Li, James; Arest, Sandra; Olszowy, Bartlomiej; Gordon, John; Barrero, Carlos A; Perez-Leal, Oscar.
Afiliação
  • Li J; Department of Pharmaceutical Sciences, Moulder Center for Drug Discovery, School of Pharmacy, Temple University, Philadelphia, PA 19140, USA.
  • Arest S; Department of Pharmaceutical Sciences, Moulder Center for Drug Discovery, School of Pharmacy, Temple University, Philadelphia, PA 19140, USA.
  • Olszowy B; Department of Pharmaceutical Sciences, Moulder Center for Drug Discovery, School of Pharmacy, Temple University, Philadelphia, PA 19140, USA.
  • Gordon J; Department of Pharmaceutical Sciences, Moulder Center for Drug Discovery, School of Pharmacy, Temple University, Philadelphia, PA 19140, USA.
  • Barrero CA; Department of Pharmaceutical Sciences, Moulder Center for Drug Discovery, School of Pharmacy, Temple University, Philadelphia, PA 19140, USA.
  • Perez-Leal O; Department of Pharmaceutical Sciences, Moulder Center for Drug Discovery, School of Pharmacy, Temple University, Philadelphia, PA 19140, USA.

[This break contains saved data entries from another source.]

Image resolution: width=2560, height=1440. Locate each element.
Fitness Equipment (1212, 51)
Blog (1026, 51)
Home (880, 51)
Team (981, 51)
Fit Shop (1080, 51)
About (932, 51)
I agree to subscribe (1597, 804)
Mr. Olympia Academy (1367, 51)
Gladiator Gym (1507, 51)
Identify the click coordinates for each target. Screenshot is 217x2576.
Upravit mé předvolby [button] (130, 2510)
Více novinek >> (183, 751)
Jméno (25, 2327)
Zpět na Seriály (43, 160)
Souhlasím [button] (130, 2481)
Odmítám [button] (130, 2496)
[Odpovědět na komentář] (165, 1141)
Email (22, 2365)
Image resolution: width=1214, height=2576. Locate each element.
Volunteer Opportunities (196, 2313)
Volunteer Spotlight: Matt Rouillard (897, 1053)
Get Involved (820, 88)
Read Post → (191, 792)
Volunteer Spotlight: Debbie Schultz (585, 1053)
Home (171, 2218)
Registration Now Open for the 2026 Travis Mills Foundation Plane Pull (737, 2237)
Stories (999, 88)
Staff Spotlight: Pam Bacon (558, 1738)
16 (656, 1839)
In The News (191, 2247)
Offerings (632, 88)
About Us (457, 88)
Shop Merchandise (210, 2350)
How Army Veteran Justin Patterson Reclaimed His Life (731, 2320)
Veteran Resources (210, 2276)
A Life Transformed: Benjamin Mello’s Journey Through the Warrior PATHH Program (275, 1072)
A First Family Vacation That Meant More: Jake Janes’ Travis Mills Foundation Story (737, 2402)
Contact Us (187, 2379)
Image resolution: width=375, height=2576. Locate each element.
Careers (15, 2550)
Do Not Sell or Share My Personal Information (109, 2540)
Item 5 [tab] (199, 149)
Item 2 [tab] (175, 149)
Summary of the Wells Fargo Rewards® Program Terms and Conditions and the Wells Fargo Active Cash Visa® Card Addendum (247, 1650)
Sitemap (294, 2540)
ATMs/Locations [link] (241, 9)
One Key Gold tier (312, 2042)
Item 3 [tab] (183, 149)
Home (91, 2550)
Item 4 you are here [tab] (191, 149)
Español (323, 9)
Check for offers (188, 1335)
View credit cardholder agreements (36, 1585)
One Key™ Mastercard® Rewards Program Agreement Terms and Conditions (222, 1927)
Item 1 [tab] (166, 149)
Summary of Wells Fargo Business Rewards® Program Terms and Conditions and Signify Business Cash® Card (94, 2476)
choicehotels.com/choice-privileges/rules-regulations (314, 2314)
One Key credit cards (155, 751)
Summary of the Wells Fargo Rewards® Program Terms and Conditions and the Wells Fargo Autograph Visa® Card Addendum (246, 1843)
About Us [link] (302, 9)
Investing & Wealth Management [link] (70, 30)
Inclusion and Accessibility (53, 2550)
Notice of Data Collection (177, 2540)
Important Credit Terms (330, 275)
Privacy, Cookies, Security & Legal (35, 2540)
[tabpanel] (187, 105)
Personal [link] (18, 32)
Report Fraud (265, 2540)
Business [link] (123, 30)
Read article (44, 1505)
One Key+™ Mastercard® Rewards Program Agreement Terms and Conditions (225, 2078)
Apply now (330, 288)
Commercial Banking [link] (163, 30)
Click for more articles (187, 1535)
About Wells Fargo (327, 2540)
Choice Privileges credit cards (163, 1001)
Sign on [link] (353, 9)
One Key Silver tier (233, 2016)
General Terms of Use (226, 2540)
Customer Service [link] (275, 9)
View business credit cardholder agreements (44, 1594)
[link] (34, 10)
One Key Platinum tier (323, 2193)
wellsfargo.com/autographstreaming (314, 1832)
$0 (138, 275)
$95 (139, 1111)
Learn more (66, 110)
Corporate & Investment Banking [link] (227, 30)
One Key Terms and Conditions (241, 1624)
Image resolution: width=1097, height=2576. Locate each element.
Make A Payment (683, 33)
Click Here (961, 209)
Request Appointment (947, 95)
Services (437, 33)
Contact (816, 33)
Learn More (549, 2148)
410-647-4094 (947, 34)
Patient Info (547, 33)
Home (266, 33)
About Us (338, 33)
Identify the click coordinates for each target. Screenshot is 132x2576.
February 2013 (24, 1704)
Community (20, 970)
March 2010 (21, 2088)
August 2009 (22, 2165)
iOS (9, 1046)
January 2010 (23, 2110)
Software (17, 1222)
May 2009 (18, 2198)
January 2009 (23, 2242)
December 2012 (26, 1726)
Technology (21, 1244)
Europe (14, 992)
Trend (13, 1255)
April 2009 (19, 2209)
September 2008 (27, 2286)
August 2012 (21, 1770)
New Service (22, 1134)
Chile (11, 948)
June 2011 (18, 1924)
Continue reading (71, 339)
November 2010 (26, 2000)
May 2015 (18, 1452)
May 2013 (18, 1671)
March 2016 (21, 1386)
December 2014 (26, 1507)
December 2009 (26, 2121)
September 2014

Antioxidants (Basel) ; 12(7)2023 Jun 29.
Article em En | MEDLINE | ID: mdl-37507903
With the rising prevalence of obesity, non-alcoholic fatty liver disease (NAFLD) now affects 20-25% of the global population. NAFLD, a progressive condition associated with oxidative stress, can result in cirrhosis and liver cancer in 10% and 3% of patients suffering NAFLD, respectively. Therapeutic options are currently limited, emphasizing the need for novel treatments. In this study, we examined the potential of activating the transcription factor NRF2, a crucial player in combating oxidative stress, as an innovative approach to treating NAFLD. Utilizing a CRISPR/Cas9-engineered human HEK293T cell line, we were able to monitor the expression of heme oxygenase-1 (HMOX1), an NRF2 target, using a Nanoluc luciferase tag. Our model was validated using a known NRF2 activator, after which we screened 1200 FDA-approved drugs, unearthing six compounds (Disulfiram, Thiostrepton, Auranofin, Thimerosal, Halofantrine, and Vorinostat) that enhanced NRF2 activity and antioxidant response. These compounds demonstrated protective effects against oxidative stress induced by hydrogen peroxide and lipid droplets accumulation in vitro with hepatoma HUH-7 cells. Our study underscores the utility of CRISPR/Cas9 tagging with Nanoluc luciferase in identifying potential NRF2 activators, paving the way for potential NAFLD therapeutics.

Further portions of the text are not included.